One recording--with Nicholas McGegan conducting the San Francisco-based Philharmonia Baroque Orchestra (for Harmonia Mundi)--allows you to program the three CDs to hear any one of the nine variant performances given in Handel’s day.

Will the real “Messiah” please stand up?

Would you be interested in hearing Mozart’s rescoring of the work, which draws more fully on the orchestral resources of his day? Or Thomas Beecham’s, which draws on the resources of a modern orchestra?

Beecham’s, in fact, is one of my favorite two recorded performances. The eminent British conductor, raconteur and bon vivant makes the case in his 1959 liner notes for the RCA Red Seal recording that Handel’s works originally were heard mostly in rooms containing rarely more than 500 people, whereas we hear them in halls of between 2,500 to 3,500 seats.

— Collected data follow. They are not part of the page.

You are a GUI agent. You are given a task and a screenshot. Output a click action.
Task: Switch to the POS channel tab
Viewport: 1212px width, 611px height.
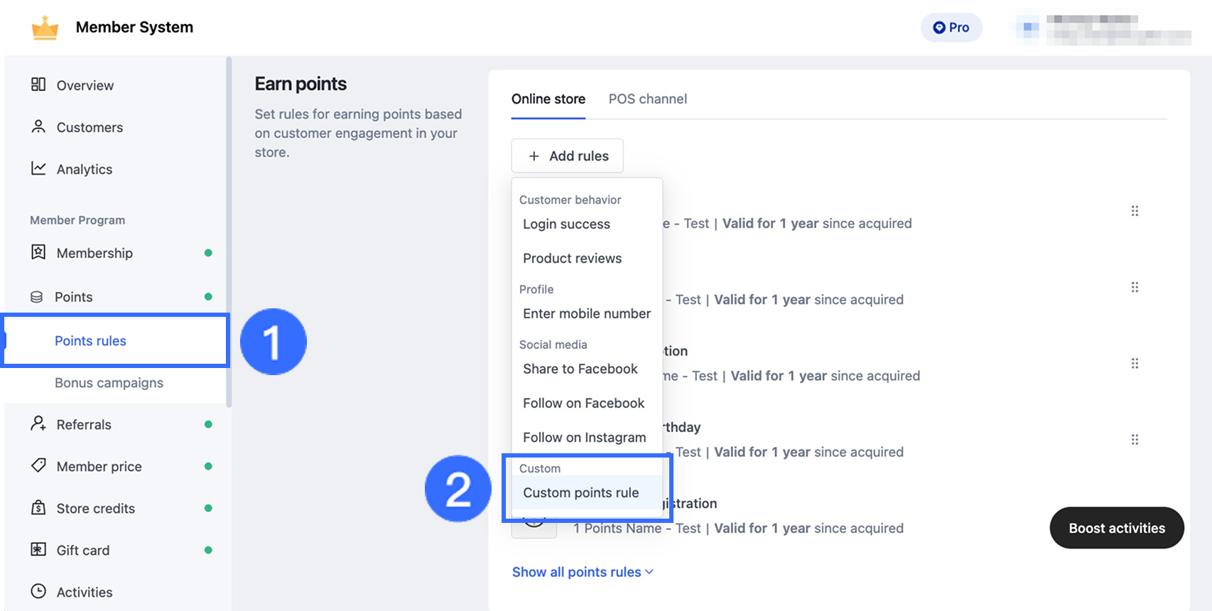pyautogui.click(x=647, y=99)
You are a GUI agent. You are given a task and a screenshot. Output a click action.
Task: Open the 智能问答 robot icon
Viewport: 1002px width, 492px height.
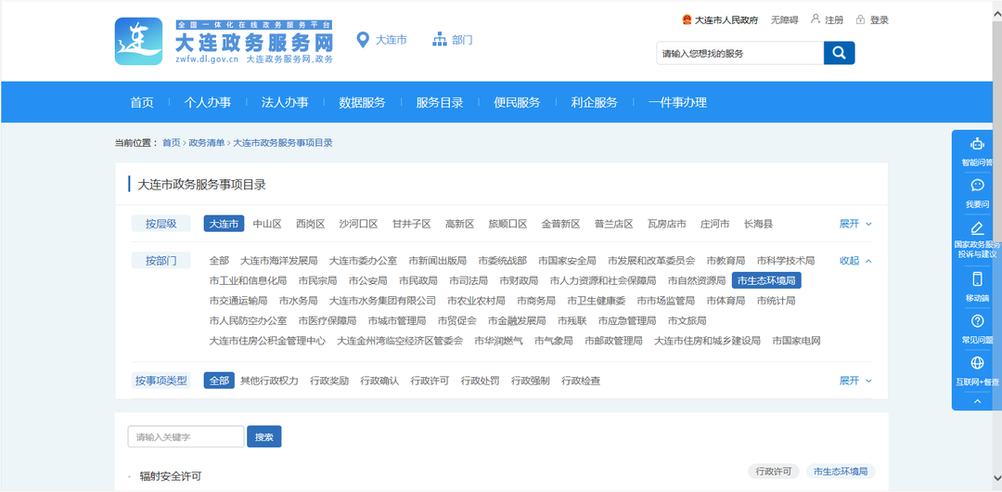[976, 144]
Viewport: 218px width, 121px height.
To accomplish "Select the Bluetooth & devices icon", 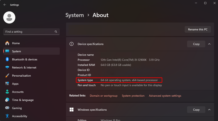I will click(x=7, y=59).
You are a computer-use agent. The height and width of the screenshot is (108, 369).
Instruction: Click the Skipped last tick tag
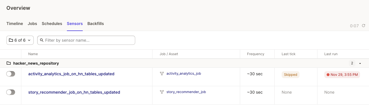[x=291, y=75]
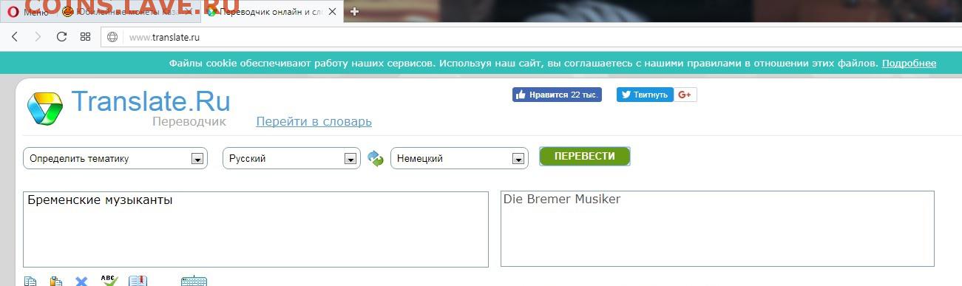
Task: Expand the Немецкий target language dropdown
Action: pyautogui.click(x=459, y=158)
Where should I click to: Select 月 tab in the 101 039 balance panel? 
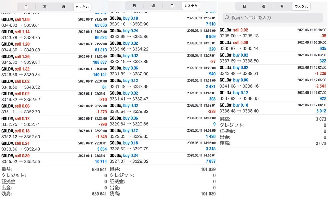(x=172, y=6)
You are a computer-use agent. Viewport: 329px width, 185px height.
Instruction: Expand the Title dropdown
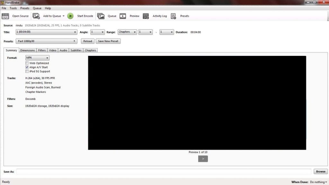(x=75, y=32)
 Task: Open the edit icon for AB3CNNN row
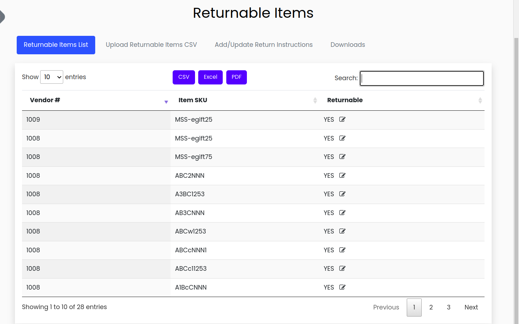coord(342,213)
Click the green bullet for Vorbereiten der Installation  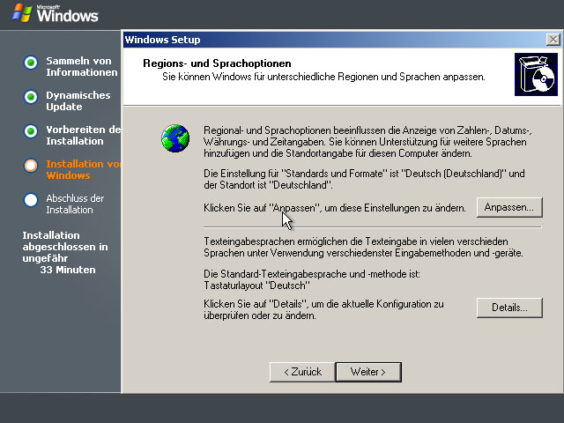[x=31, y=131]
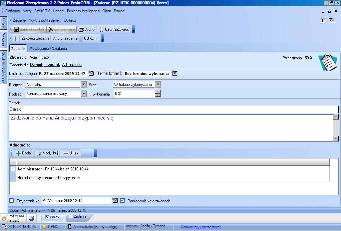This screenshot has height=231, width=341.
Task: Expand the Rodzaj dropdown
Action: 84,94
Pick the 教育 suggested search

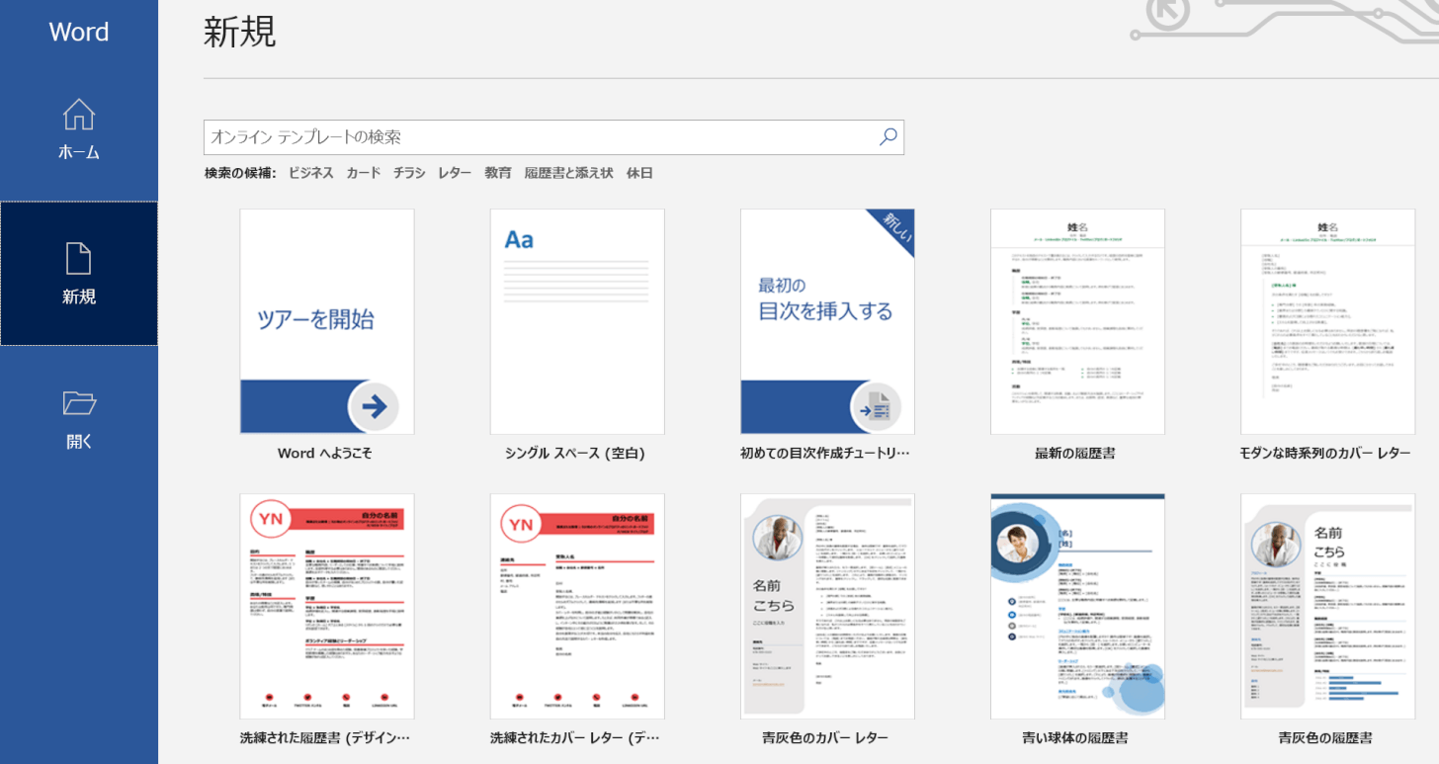(x=498, y=173)
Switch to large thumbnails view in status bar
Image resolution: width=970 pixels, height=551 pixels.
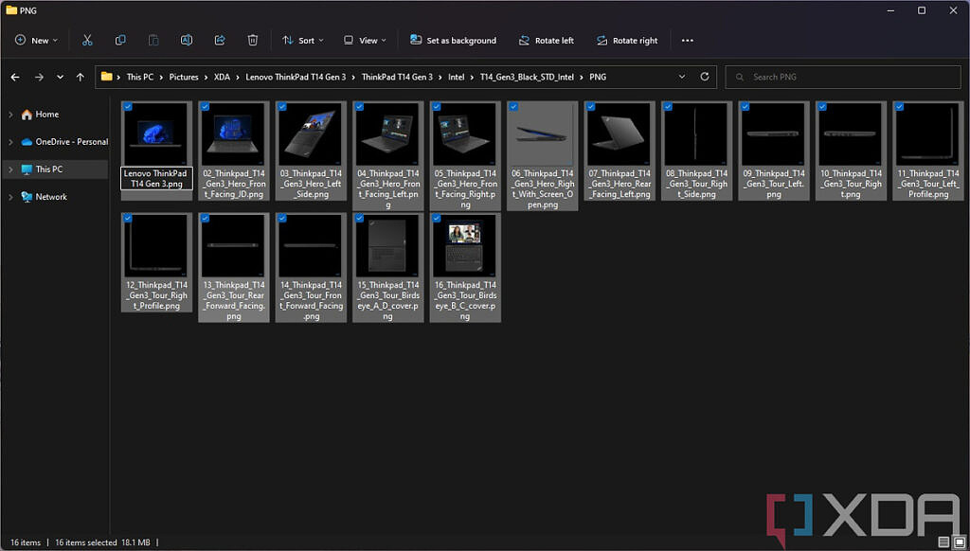959,542
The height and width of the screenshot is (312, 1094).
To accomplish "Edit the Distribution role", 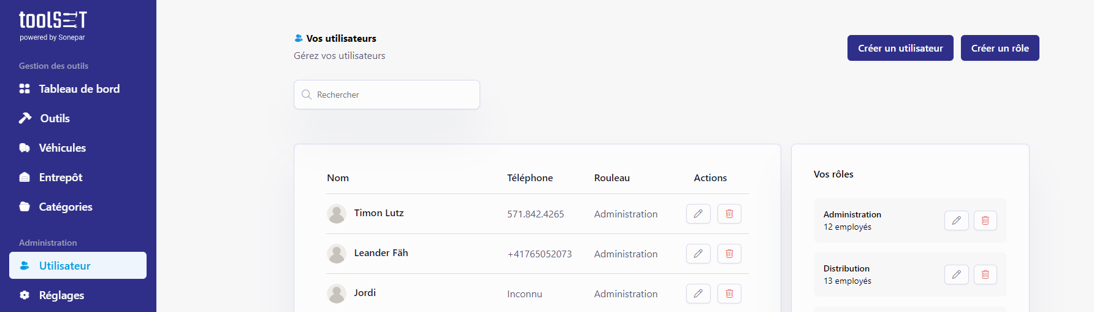I will click(956, 275).
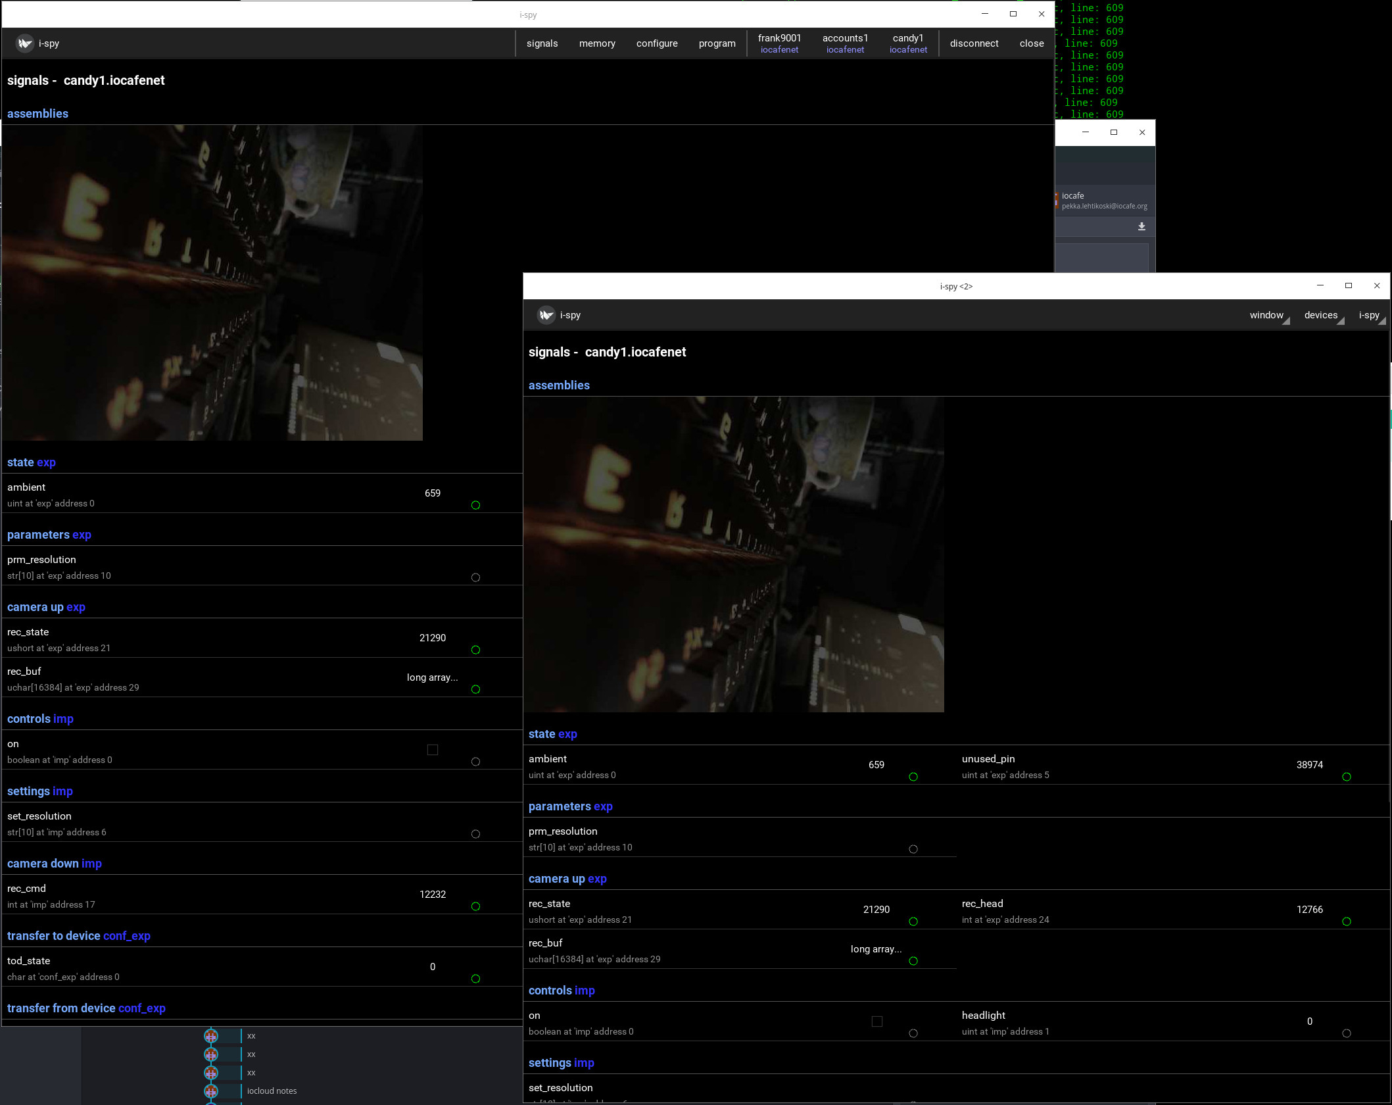1392x1105 pixels.
Task: Click the configure menu item
Action: tap(657, 43)
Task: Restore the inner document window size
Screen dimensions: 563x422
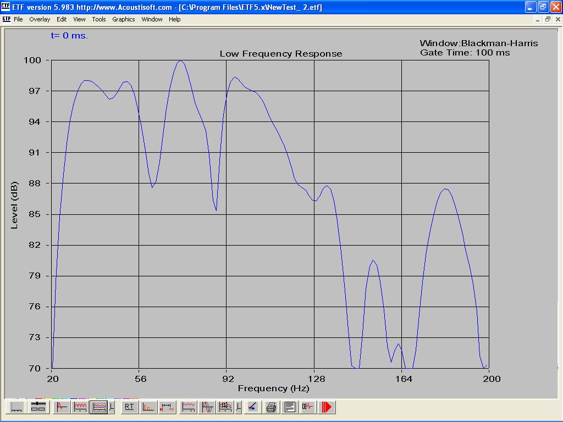Action: (548, 19)
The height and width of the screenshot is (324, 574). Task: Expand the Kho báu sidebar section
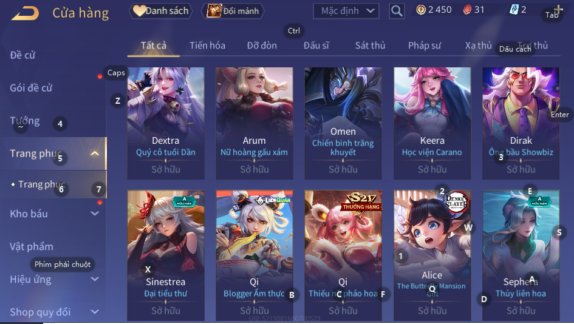[95, 214]
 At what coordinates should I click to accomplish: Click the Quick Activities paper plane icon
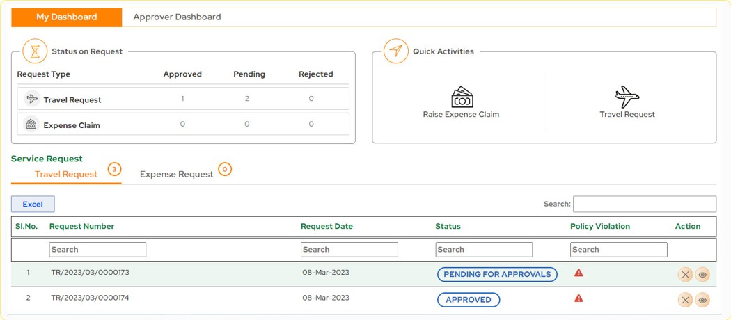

“To many ears,” Beecham wrote, “the disparity between the size of the hall and the modest sound of [a period] performance appears out of focus. . . . This makes hard going for any audience asked to listen to it with the opulent sound of a latter-day orchestra well in its ears.”

So Sir Thomas--Tommy, as his musicians called him--opted for the opulent modern sound and gave us a wonderful, chocolate heavy, calorie-rich, fat-filled performance, with cymbals and horns and trumpets and drums, which often attains an overwhelming grandeur.

But Charles MacKerras, in his more historically minded performance based on the Basil Lam edition (for Angel) also achieves an inspirational grandeur that I find irresistible.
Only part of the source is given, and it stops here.